**Your task**
In the records that follow, find each line with the word "agent" and copy it.

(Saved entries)

/---

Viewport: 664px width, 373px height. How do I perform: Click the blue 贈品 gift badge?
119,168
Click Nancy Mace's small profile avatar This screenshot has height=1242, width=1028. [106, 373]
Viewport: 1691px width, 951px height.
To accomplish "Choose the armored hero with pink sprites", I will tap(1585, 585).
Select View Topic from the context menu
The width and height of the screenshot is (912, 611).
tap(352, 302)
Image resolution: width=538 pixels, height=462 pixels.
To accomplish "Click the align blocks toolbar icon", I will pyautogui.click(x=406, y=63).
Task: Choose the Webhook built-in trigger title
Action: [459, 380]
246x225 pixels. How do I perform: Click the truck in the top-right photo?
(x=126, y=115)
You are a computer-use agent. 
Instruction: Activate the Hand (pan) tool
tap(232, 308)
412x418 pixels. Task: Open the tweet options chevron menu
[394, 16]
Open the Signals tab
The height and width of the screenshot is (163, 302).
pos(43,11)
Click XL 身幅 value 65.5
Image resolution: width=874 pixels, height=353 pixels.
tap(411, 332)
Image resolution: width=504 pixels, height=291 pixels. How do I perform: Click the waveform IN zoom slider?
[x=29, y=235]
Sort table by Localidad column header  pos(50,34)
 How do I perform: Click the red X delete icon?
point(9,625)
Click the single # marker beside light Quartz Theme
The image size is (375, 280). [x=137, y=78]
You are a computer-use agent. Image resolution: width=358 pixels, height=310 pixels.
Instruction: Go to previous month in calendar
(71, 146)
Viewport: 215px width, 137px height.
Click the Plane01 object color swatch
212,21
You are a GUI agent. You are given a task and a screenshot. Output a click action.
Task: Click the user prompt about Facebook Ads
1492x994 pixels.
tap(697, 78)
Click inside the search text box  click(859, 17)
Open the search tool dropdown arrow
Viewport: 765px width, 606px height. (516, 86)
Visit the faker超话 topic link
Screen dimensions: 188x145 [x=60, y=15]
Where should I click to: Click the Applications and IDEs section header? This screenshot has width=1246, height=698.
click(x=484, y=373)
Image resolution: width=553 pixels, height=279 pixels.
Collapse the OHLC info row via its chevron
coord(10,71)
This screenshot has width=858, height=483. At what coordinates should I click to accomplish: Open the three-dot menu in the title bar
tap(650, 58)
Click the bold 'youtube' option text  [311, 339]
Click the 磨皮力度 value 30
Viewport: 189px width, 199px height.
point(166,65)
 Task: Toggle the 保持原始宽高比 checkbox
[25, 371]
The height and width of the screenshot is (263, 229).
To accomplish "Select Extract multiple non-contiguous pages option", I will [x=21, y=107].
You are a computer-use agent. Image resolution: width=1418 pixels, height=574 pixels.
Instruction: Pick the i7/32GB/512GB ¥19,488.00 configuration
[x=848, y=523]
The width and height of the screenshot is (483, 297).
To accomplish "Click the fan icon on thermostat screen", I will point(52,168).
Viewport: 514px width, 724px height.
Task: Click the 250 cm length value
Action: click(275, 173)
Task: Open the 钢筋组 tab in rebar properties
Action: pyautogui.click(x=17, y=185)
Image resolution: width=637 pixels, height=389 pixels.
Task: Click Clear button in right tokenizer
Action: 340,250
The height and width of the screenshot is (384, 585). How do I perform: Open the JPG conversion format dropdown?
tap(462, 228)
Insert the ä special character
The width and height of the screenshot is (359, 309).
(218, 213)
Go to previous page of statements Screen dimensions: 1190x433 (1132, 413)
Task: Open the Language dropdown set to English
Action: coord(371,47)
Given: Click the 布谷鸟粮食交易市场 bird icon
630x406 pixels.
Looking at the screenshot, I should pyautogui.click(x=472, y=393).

\---

**Solution for this problem**
You are a computer-use agent. 
You are a computer-use agent. Image resolution: width=358 pixels, height=310 pixels.
You are a GUI agent. You are given a task and a screenshot. Output a click action.
You are a computer-use agent. Image resolution: width=1418 pixels, height=574 pixels.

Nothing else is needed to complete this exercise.